RUU Larangan Azan di Israel Dikecam OKI, Kebebasan Beribadah Disebut Terancam

×

RUU Larangan Azan di Israel Dikecam OKI, Kebebasan Beribadah Disebut Terancam

Sebarkan artikel ini
oki
Ilustrasi OKI.

KITAINDONESIASATU.COM – Sekretariat Jenderal Organisasi Kerja Sama Islam (OKI) melontarkan kecaman keras terhadap langkah parlemen Israel (Knesset) yang memberikan persetujuan awal atas rancangan undang-undang kontroversial untuk membatasi kumandang azan. Aturan yang dikenal sebagai Undang-Undang Muazin itu dinilai sebagai ancaman serius terhadap kebebasan beragama.

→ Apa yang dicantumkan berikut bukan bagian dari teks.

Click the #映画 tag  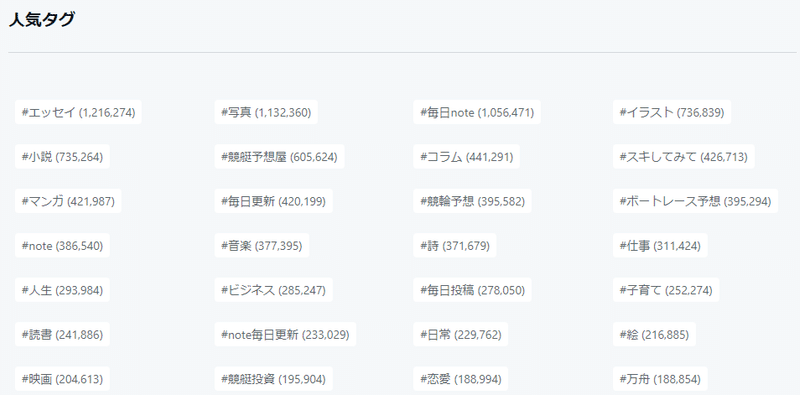tap(62, 379)
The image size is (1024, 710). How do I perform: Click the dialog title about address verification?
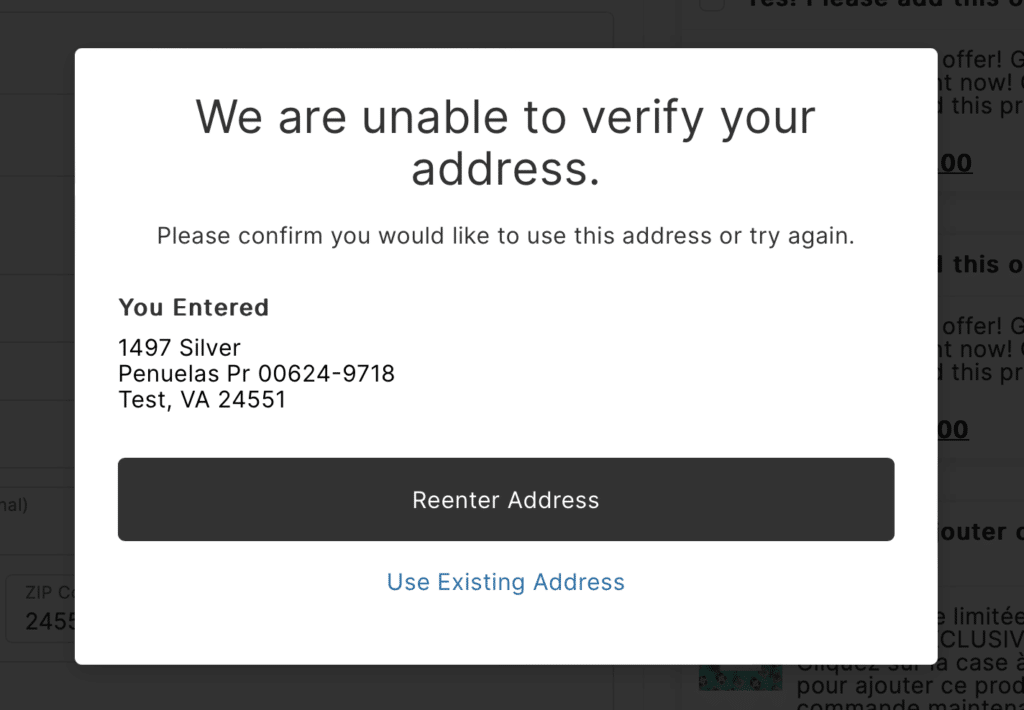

Dalam pernyataan resminya, OKI menegaskan bahwa rancangan undang-undang tersebut tidak memiliki legitimasi dan bertentangan dengan prinsip-prinsip hukum internasional. Organisasi yang mewadahi puluhan negara mayoritas Muslim itu menyebut aturan tersebut sebagai produk legislasi yang diskriminatif, bernuansa rasis, serta secara terang-terangan melanggar hak masyarakat untuk menjalankan ibadah dan mempertahankan identitas budaya maupun agama.

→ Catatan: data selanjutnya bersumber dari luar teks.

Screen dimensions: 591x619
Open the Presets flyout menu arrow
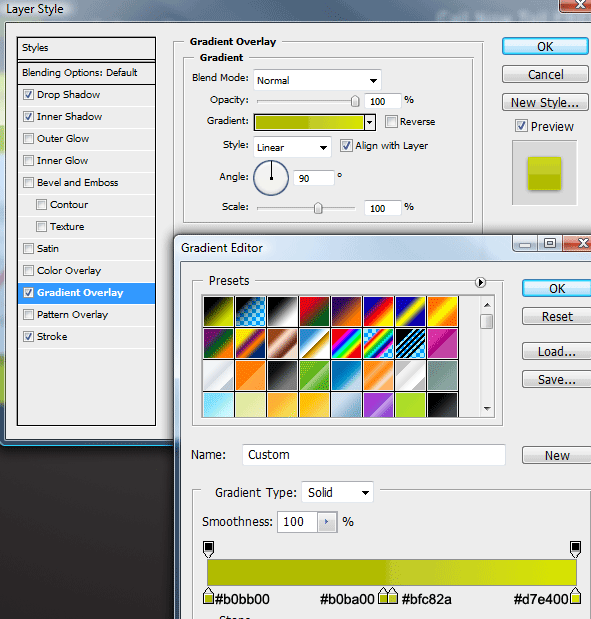480,282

OKI menilai, upaya membatasi kumandang azan bukan sekadar kebijakan biasa, melainkan bagian dari rangkaian langkah yang dinilai semakin mempersempit ruang bagi identitas Palestina serta warisan Arab dan Islam di wilayah pendudukan. Organisasi itu bahkan menyebut kebijakan tersebut sebagai serangan langsung terhadap syiar Islam dan kesucian tempat-tempat ibadah umat Muslim.

Lebih jauh, OKI menegaskan bahwa pembatasan azan bertentangan dengan berbagai ketentuan hukum internasional, termasuk Kovenan Internasional tentang Hak-Hak Sipil dan Politik, Deklarasi Universal Hak Asasi Manusia, serta sejumlah instrumen internasional lain yang menjamin kebebasan setiap orang untuk menjalankan ritual keagamaan tanpa diskriminasi maupun pembatasan.

Atas dasar itu, OKI mendesak masyarakat internasional, khususnya Perserikatan Bangsa-Bangsa (PBB), badan-badan khusus di bawah naungan PBB, serta seluruh pemangku kepentingan global, agar segera mengambil langkah nyata menghentikan kebijakan yang dinilai melanggar hukum internasional tersebut.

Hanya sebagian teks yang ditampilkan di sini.